CDC Mulling COVID-19 Test Requirement for Asymptomatic: Fauci
WASHINGTON — As the COVID-19 omicron variant surges across the United States, top federal health officials are looking to add a negative test along with its five-day isolation restrictions for asymptomatic Americans who catch the coronavirus, the White House’s top medical adviser said Sunday.
Dr. Anthony Fauci said the Centers for Disease Control and Prevention is now considering including the negative test as part of its guidance after getting significant “pushback” on its updated recommendations last week.
The Dec. 27, guidance reduced isolation requirements for COVID-19-infected people from 10 to 5 days, if they no longer feel symptoms or run a fever. The patient is asked to keep a mask on their face for the next five days.
Many health professionals have criticized the guidelines for failing to specify a negative antibody test for isolation.
“There has been some concern about why we don’t ask people at that five-day period to get tested,” Fauci said. “Looking at it again, there may be an option in that, that testing could be a part of that, and I think we’re going to be hearing more about that in the next day or so from the CDC.”
Fauci, the nation’s top infectious diseases expert, said the U.S. has been seeing almost a “vertical increase” of new cases, now averaging 400,000 cases a day, with hospitalizations also up.
“We are definitely in the middle of a very severe surge and uptick in cases,” he said. “The acceleration of cases that we’ve seen is unprecedented, gone well beyond anything we’ve seen before.”
Fauci said he’s concerned that the omicron variant is overwhelming the health care system and causing a “major disruption” on other essential services.
“When I say major disruption, you’re certainly going to see stresses on the system and the system being people with any kind of jobs … particularly with critical jobs to keep society functioning normally,” Fauci said. “We already know that there are reports from fire departments, from police departments in different cities that 10, 20, 25 and sometimes 30% of the people are ill. And that’s something that we need to be concerned about because we want to make sure that we don’t have such an impact on society that there really is a disruption. I hope that doesn’t happen.”

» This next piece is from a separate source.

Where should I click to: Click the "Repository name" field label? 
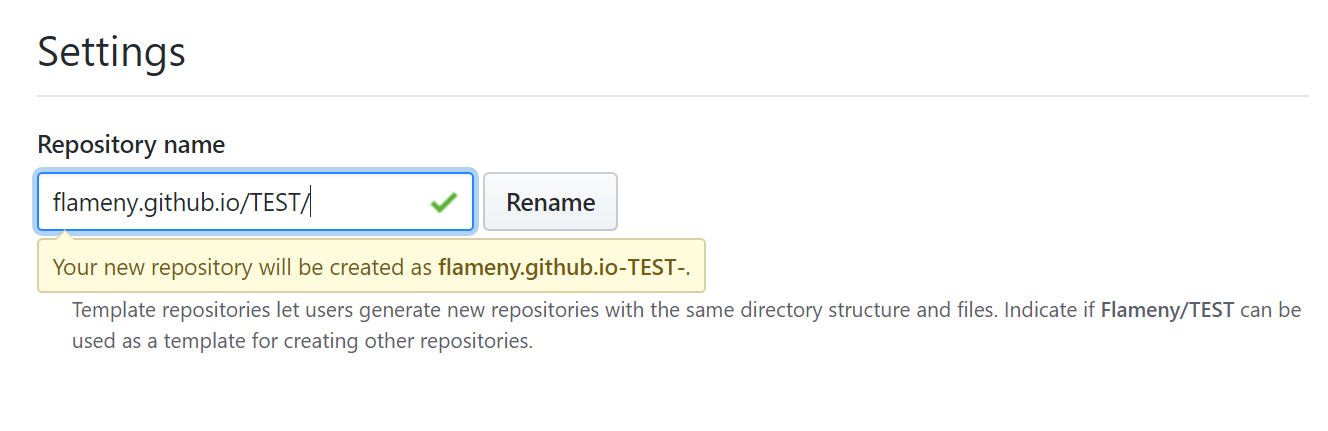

While there is “accumulating evidence” that omicron might lead to less severe disease, he cautioned that the data remains early. Fauci said he worries in particular about the tens of millions of unvaccinated Americans because “a fair number of them will get severe disease.”
To protect himself and reduce the U.S. case surge, he urged Americans to get vaccinated.
According to the Food and Drug Administration, preliminary research suggests that at-home rapid tests can detect microns. However, it may be less sensitive. The agency noted it’s still studying how the tests perform with the variant, which was first detected in late November.
Fauci said Americans “should not get the impression that those tests are not valuable.”
“I think the confusion is that rapid antigen tests have never been as sensitive as the PCR test,” Fauci said. “They’re very good when they are given sequentially. So if you do them like maybe two or three times over a few day period, at the end of the day, they are as good as the PCR, but as a single test, they are not as sensitive.”
The PCR test must be performed in a laboratory. The test looks for the virus’s genetic material and then reproduces it millions of times until it’s detectable with a computer.
Fauci suggested that Americans might soon see some normalcy in their lives if they took the appropriate precautions.
“One of these things that we hope for is that this thing will peak after a period of a few weeks and turn around,” Fauci said. He expressed hope that by February and March, omicron could fall to a low enough level “that it doesn’t disrupt our society, our economy, our way of life.”
Fauci spoke on ABC’s “This Week” and CNN’s “State of the Union.”
Madhani was based in Wilmington, Delaware.